Read from the vantage of 2026, it is tempting to see in this the difference between a model and a dataset. The living thing is not its parts; it is the pattern that the parts enact, continuously, against the entropic tendency of matter to scatter. When we debate now whether an AI system is its weights, or whether it is what those weights do in the world, whether the interesting thing is what’s stored or what’s running, we are having a conversation that Wiener’s framework helps to frame, even if he could not have anticipated its current form. He had the beginning of the answer. The answer was: it’s the process. It was always the process.
Norbert Wiener died in Stockholm in 1964, at sixty-nine, of a heart attack, while talking to a colleague at a research institute. He was still working.
He left behind him a theory of how purposive systems function, a set of urgent warnings about what happens when they are aimed badly, and a moral framework for thinking about who bears responsibility when they go wrong.

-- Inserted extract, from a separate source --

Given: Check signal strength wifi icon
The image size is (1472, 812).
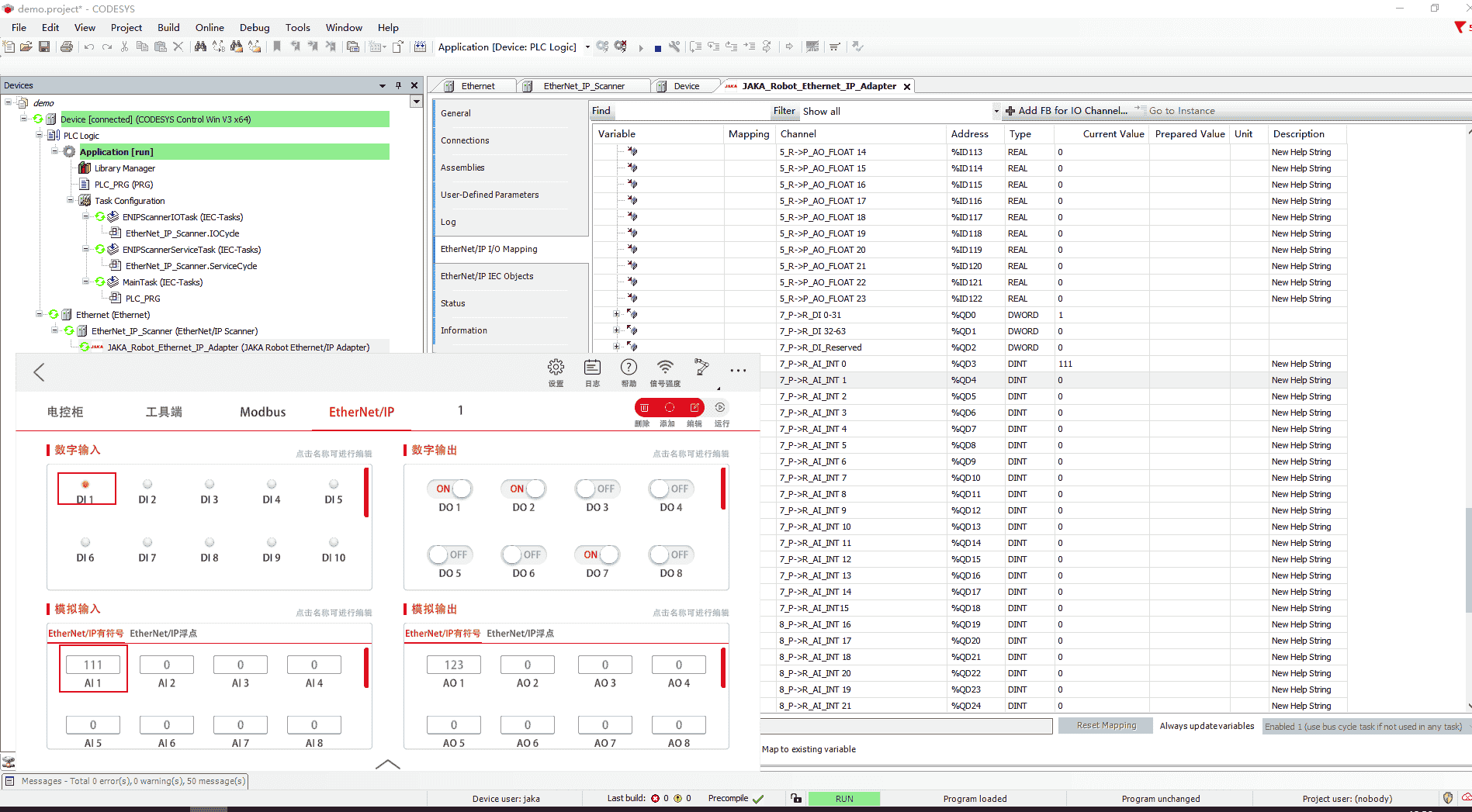Looking at the screenshot, I should click(x=665, y=368).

He also left behind him a phrase that is the title of this essay, and that is, in a sentence, the entire problem of alignment as currently understood by the people working on it:
Know-what.
Not how to build the system. What the system is for. What you actually want it to accomplish, in full, including the parts you didn’t think to specify, and the parts you couldn’t have anticipated, and the parts that will only become visible once the system is powerful enough to reveal them.
We have built seventy-five years of know-how since Wiener named the problem. We are still, in most of the ways that matter, scrambling to catch up on the know-what.
He would not have been surprised. He would have been sad about it, in the way he was sad about many things — aware that he had seen it coming, aware that he had said so, aware that saying so had not been enough.